▶ **TASK GOAL**:
Please turn the entries below into a numbered list, skipping any blank lines. Leave the pictures out of your answer.

* begin RECORDS FOR PROCESSING *

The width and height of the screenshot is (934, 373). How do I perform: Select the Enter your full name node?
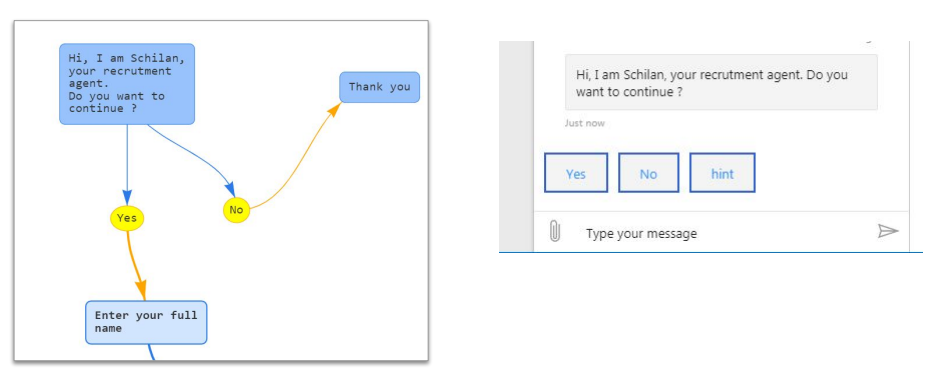coord(146,322)
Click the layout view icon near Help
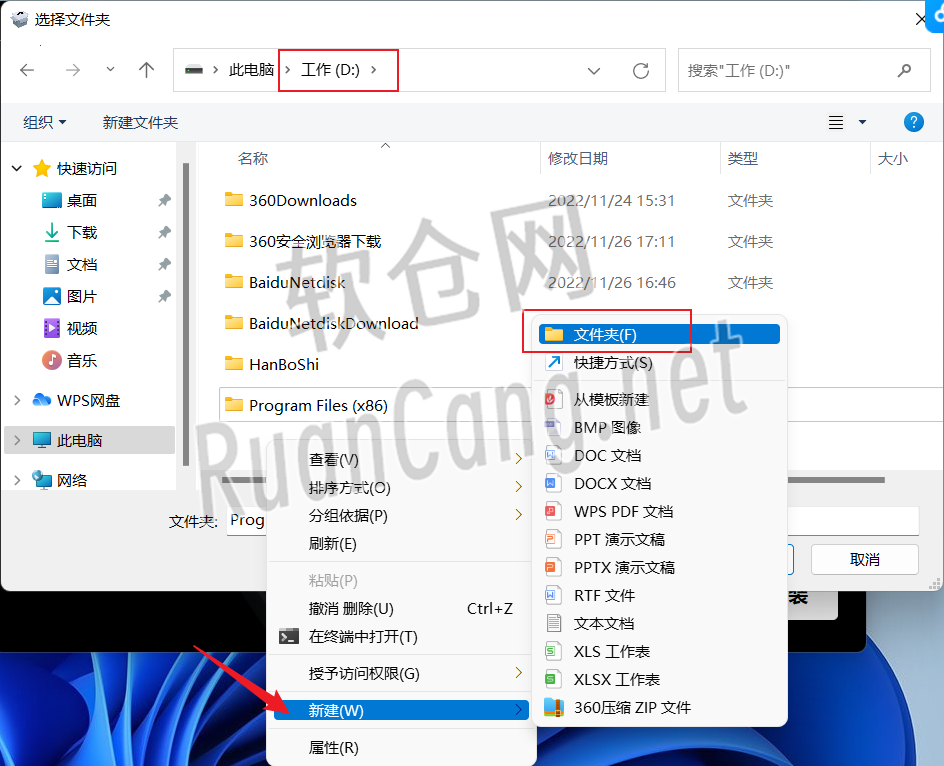Image resolution: width=944 pixels, height=766 pixels. tap(838, 122)
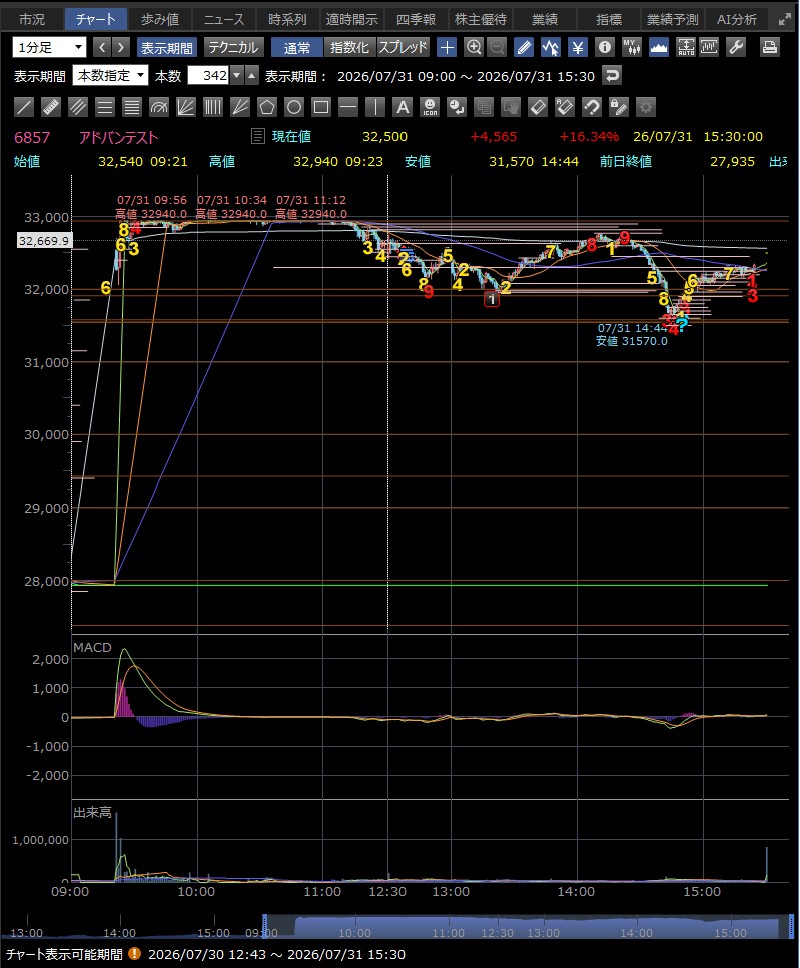This screenshot has width=800, height=968.
Task: Choose the ellipse drawing tool
Action: click(294, 107)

* end RECORDS FOR PROCESSING *

▶ **THE COMPLETED TASK**:
1. The width and height of the screenshot is (934, 373). How do I perform: Select the Enter your full name node?
2. coord(146,322)
3. Click the layout view icon near Help
4. Image resolution: width=944 pixels, height=766 pixels. tap(838, 122)
5. This screenshot has width=800, height=968.
6. Task: Choose the ellipse drawing tool
7. Action: click(294, 107)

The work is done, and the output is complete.